Set of tasks ▸
- 1) Can you condense the paragraph beginning "Unbeknownst to me, my mom" in the passage about the grandparents' food into a short list that keeps its main facts?
- 2) Could you carry the passage about the grandparents' food forward from where it stops?

Source text ▸
....

Unbeknownst to me, my mom has been telling DD all the things she's supposed to do...and eat. My grandparents have what I would call "old fashioned" tastes, meaning "you eat it before it eats you." Over the years, I've been served every part of a pig but the oink, pet pigeons, pet bunny rabbits, horse and god only knows what else. DD, being a city child, prefers her meat wrapped in plastic at the market, and thinks that pigeons are flying rats, bunnies are pets and would sooner eat a dog than a horse. Mom knows this, but it using the same tack she used on me at DD's age: hissing threats through her teeth, ordering the gagging one to choke it down and like it.
DD was in a dither: What if Oma and Opa serve her Pig's head? (My siblings and I are deeply scarred from watching Opa eat pig face for breakfast one morning when we were kids) She wanted to know if they hunt squirrels and woodchucks or if she'd have to eat pig hoofs. (Do pigs even have hooves?)

....

Listing ▸
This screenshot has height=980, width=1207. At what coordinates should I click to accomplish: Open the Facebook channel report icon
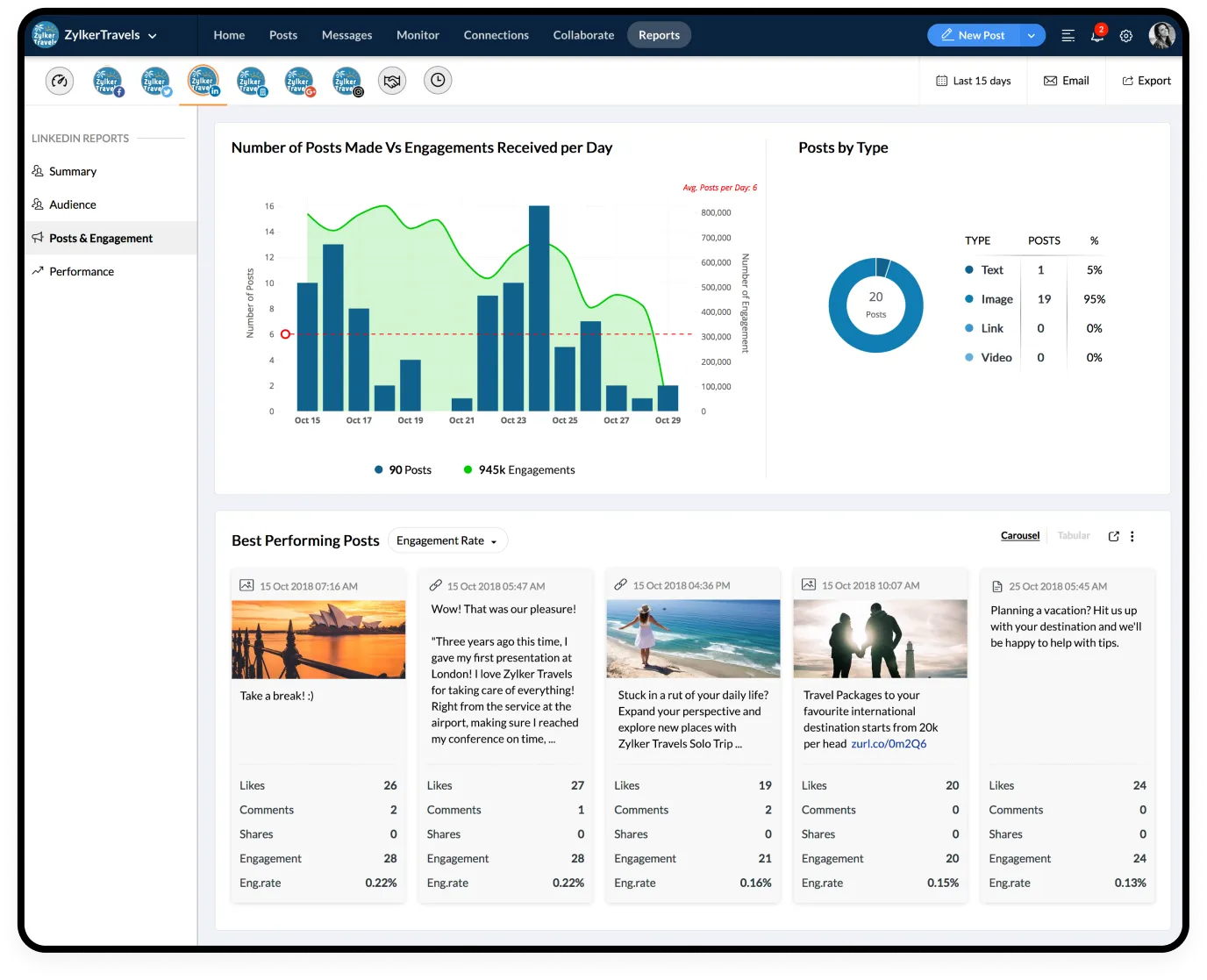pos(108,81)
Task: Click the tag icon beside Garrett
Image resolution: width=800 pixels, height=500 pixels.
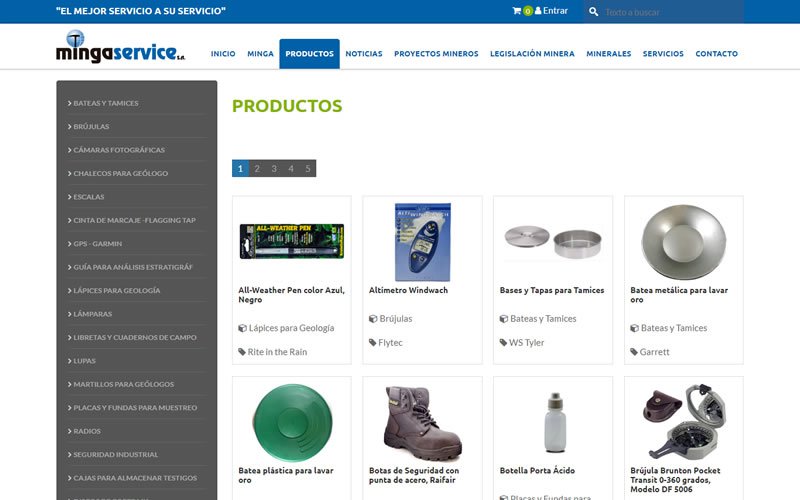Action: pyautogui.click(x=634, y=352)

....

Solved tasks ▸
- 1)
- Without the narrator knowing, Mom has been telling DD what she will have to do and eat.
- The grandparents have "old fashioned" tastes: "you eat it before it eats you."
- Over the years the narrator has been served every part of a pig but the oink, pet pigeons, pet bunny rabbits, horse and more.
- DD is a city child who likes her meat wrapped in plastic from the market. She thinks pigeons are flying rats and bunnies are pets, and she would sooner eat a dog than a horse.
- Mom knows this but uses the same approach she used on the narrator at DD's age: hissing threats through her teeth and ordering the gagging child to choke the food down and like it.

- 2)
So, I modified the rule: If it's something normal American people wouldn't eat (like fish-on-a-stick), she can pass and have bread and butter. If it's a dessert that Tante Lia made, she must eat at least a small piece and pretend to like it. (Tante Lia puts in countless hours making jam tortes and the like, and they all taste horrible. But she loves us dearly, and we don't want to hurt her) At my other Aunts' and Uncles' homes, it won't be so much of a problem -- they are my cousins' parents, and are used to the younger generation not wanting offal as part of their meal.
I contacted my mother and read her the riot act. Do not force food on the child. The child has an emergency supply of Ramen in her suitcase, and will not die. It is abusive to force a child to eat pig face or fish-on-a-stick. Deftly, Mom changed the subject: DD told me that you want to have us bring you home _Beads!?_ in that tone that makes beads sound like a forbidden substance. "What do you mean, Beads?"
I informed her that she should be very familiar with beads, because so much of the jewelry she wears each day is made from those very items, and that she seems to be able to smell when I make something nice out of them. I told her that if they see a bead store, buy me some stuff. If not, don't. I'll be in Germany sooner or later and I'll buy my own. I similarly nixed her offer to go barter for beads in the Czech Republic -- I would rather get ripped off than get the best price - because these beads are the difference between abject poverty and normal poverty.
Mom also had a cow when she heard that DD is handling her own spending money. "You're letting a child handle over a hundred dollars!" Yep, you bet. Especially since that child earned all her spending money.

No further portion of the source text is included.